▸ What you need to do:
Starting at the line below that contains "Where should I click to: Switch", print each line through the end of the records exactly as it appears.

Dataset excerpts
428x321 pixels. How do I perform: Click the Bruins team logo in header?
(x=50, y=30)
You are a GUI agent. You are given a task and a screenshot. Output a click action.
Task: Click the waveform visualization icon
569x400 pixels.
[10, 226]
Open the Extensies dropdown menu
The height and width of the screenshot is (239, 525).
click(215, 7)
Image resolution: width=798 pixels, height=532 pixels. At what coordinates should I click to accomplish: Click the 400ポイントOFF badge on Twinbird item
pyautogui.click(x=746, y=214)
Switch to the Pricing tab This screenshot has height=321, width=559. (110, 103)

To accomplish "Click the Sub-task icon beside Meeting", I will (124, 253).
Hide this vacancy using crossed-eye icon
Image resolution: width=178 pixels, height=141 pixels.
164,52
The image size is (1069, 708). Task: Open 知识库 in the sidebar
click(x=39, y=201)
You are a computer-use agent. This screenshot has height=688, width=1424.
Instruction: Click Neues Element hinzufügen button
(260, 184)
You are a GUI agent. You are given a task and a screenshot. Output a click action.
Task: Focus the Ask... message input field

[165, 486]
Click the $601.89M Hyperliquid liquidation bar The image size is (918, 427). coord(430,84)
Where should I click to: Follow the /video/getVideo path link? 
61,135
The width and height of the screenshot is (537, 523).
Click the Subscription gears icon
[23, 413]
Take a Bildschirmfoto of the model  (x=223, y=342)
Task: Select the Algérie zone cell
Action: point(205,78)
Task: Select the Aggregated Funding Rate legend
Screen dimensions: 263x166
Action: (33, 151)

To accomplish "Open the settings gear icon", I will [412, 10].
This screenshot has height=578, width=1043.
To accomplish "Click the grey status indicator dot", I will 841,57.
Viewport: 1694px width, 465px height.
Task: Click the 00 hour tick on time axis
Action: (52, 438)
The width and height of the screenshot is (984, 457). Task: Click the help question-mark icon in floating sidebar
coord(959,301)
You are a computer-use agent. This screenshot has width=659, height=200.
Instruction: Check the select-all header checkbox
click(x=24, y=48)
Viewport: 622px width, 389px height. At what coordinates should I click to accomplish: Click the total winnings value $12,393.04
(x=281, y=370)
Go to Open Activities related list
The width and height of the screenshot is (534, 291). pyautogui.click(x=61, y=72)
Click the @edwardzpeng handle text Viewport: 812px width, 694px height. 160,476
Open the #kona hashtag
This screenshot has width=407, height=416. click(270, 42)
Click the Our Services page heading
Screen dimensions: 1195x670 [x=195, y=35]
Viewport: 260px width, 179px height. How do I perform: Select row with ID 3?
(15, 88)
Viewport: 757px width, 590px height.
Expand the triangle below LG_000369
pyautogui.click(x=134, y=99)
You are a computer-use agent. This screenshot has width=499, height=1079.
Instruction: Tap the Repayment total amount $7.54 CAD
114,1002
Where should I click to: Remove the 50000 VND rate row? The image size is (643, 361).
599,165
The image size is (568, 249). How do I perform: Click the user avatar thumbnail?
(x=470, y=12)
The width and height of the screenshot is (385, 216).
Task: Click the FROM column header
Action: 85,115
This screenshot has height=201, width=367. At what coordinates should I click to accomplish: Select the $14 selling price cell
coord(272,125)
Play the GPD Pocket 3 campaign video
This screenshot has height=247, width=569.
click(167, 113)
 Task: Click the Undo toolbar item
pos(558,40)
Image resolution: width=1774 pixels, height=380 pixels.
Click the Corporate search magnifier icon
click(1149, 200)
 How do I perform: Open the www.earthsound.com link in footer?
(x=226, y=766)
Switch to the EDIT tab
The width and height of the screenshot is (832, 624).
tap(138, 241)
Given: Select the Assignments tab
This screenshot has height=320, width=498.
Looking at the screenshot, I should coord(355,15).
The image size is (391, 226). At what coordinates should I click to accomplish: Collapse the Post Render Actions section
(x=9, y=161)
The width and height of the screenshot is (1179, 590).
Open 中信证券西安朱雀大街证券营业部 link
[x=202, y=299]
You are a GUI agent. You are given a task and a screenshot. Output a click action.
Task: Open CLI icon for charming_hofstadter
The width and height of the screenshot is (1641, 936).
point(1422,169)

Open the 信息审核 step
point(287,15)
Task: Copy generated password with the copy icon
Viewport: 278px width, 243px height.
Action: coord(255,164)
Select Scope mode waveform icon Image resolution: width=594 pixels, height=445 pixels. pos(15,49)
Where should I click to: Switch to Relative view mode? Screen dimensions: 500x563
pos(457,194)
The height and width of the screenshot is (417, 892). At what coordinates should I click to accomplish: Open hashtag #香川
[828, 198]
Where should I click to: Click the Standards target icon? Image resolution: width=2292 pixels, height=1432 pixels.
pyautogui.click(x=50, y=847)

▸ Response:
Where should I click to: Switch to Relative view mode? Screen dimensions: 500x563
pos(457,194)
The height and width of the screenshot is (417, 892). At what coordinates should I click to accomplish: Open hashtag #香川
[828, 198]
Where should I click to: Click the Standards target icon? Image resolution: width=2292 pixels, height=1432 pixels.
pyautogui.click(x=50, y=847)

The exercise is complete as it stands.